Dataset entries
────────

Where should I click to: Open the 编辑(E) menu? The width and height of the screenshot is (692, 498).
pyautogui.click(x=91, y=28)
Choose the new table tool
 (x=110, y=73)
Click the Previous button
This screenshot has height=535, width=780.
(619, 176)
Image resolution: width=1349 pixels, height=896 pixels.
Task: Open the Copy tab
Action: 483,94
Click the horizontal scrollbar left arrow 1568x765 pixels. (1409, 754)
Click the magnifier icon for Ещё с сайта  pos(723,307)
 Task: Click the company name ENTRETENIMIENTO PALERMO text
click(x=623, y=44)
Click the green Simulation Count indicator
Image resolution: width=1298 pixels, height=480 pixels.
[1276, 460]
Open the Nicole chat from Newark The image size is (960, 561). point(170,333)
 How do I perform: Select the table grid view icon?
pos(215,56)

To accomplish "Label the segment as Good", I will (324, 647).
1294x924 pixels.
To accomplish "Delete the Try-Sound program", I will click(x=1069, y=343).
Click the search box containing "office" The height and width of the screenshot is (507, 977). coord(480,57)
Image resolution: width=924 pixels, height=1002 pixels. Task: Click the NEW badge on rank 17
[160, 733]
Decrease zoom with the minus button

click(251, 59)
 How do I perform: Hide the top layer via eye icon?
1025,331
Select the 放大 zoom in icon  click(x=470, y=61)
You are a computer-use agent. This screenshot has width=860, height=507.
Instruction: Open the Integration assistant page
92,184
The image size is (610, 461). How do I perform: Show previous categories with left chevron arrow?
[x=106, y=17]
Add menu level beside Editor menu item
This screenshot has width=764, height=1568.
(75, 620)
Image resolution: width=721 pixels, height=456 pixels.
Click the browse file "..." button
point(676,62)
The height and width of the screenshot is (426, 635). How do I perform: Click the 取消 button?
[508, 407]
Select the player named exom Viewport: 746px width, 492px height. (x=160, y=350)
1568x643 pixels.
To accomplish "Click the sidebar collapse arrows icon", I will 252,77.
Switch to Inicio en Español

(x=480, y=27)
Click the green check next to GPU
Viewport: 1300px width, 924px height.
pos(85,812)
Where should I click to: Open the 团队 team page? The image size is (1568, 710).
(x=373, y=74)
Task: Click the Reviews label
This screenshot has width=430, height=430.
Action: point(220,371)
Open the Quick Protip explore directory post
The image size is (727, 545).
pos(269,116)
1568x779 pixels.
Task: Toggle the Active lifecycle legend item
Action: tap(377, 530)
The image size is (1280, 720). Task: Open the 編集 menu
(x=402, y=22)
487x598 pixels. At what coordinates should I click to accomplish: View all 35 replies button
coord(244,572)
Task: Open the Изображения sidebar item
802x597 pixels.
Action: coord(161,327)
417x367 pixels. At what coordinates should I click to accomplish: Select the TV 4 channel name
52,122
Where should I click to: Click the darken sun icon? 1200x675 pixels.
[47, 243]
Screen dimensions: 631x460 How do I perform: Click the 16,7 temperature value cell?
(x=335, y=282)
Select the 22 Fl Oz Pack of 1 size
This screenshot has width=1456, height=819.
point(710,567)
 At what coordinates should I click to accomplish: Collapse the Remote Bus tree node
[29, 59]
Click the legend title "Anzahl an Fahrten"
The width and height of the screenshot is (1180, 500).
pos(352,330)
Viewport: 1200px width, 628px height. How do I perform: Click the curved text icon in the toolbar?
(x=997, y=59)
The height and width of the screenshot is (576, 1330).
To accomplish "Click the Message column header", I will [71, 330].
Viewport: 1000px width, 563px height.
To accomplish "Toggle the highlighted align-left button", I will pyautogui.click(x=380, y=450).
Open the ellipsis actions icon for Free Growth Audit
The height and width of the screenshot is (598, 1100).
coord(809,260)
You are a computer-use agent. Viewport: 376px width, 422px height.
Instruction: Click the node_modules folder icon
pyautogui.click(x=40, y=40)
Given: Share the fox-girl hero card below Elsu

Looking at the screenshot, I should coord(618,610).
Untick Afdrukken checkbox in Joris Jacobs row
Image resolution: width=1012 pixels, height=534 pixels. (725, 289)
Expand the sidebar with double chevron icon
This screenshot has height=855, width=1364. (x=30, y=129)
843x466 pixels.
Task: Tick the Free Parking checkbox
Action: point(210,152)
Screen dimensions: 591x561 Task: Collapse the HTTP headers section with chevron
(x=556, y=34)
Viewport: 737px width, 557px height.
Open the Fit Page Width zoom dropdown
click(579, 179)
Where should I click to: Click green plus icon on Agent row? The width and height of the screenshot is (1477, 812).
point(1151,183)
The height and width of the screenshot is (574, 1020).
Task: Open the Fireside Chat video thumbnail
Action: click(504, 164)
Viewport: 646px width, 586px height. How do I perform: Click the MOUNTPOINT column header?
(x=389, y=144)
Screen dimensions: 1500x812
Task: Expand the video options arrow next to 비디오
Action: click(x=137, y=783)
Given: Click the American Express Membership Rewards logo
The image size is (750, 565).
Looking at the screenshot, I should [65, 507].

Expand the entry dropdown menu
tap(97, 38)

────────

## Assignment
Reproduce all lines from the records above that include the word "computer".

## Result below
You are a computer-use agent. This screenshot has width=860, height=507.
You are a computer-use agent. Viewport: 376px width, 422px height.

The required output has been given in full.